Well... I'm a newbie and got my first fishing kayak today... Scored a 2.8m Dragon Kayak, paddle, delux seat, trolley, adjustable fishing rod holder, anchor all for $499.... Really happy with it.... Just have to work out how to make a anchor trolley and do a few mods.... Cannot wait to get it wet.....


----------



## Fishfind93 (Aug 14, 2014)

Hey zzviper, I just bought a dragon kayak too them seem alright for the price, I opted out on the anchor and trolley for $399, feels pretty light hope to get it wet soon. Hope the both perform well!


----------



## Zorba (Jan 22, 2013)

welcome to AKFF


----------



## laneends (Jan 25, 2013)

Any difference between these dragon kayaks and the regular generic Ebay ones? Apart from the ridiculous claims for rrp.
I had one of those Ebay style ones as a first yak, looks pretty much the same.

Just be aware of the limitations of a short wide yak. Stay away from open water or you might find you can't keep it pointing straight and get back in if the wind picks. That extra 1m in length makes a huge difference.

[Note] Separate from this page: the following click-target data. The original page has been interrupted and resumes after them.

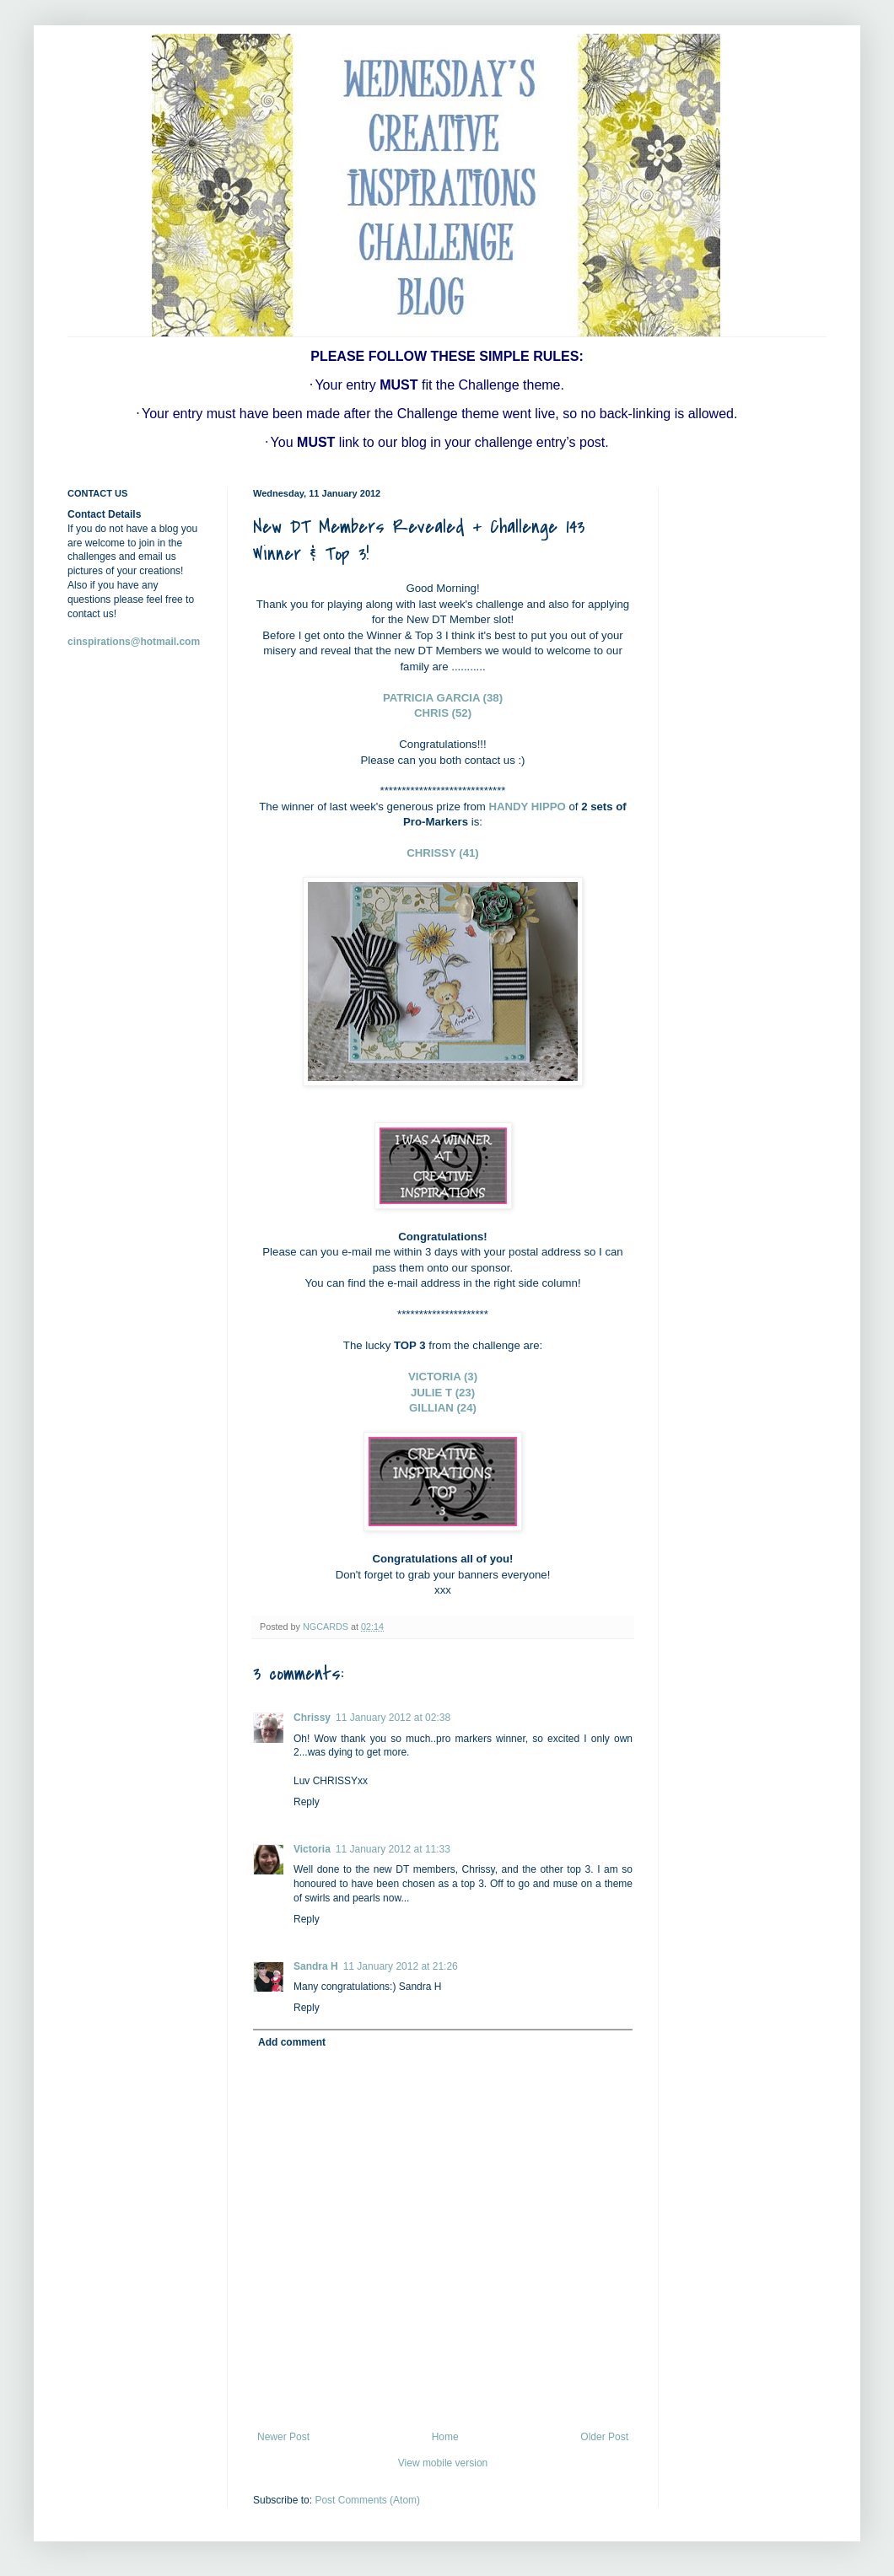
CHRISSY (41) (443, 853)
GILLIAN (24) (443, 1407)
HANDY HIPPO (527, 806)
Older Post (604, 2437)
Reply (307, 1802)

I still use my little one for rivers and the like where launch access is iffy and maneuverability is more important than tracking.


----------



## Stealthfisha (Jul 21, 2009)

I saw one last month at tackle busters....seems quite well thought out for a small SOT
Welcome to the AKFF...enjoy


----------



## zzviper (Aug 3, 2014)

Go to YouTube and type in dragon kayak and there is heaps of videos of the "Brisbane river boys" that use these kayaks... They look pretty good... Dragon also have organized days for dragon users to get together and have an outing..


----------



## zzviper (Aug 3, 2014)

Don't know how to add a picture...??


----------



## laneends (Jan 25, 2013)

Took my little one on the river yesterday, Forgot how quickly these go from stable to reentry practice. :shock: Nil secondary stability, was a lot of fun though, can effectively spin it on the spot (so can the wind)


----------



## vito (Oct 6, 2014)

G`day, I`m a newbie to the forum, but have been yak fishing for a couple of years. My daughter just bought a 2.8 Dragon package, cost $450 direct from the Dragon outlet in QLD.We took it for a test paddle at last weekend and I was impressed.Great stability, tracked pretty good and easy to turn it was also very easy to load and unload.I say thumbs up


----------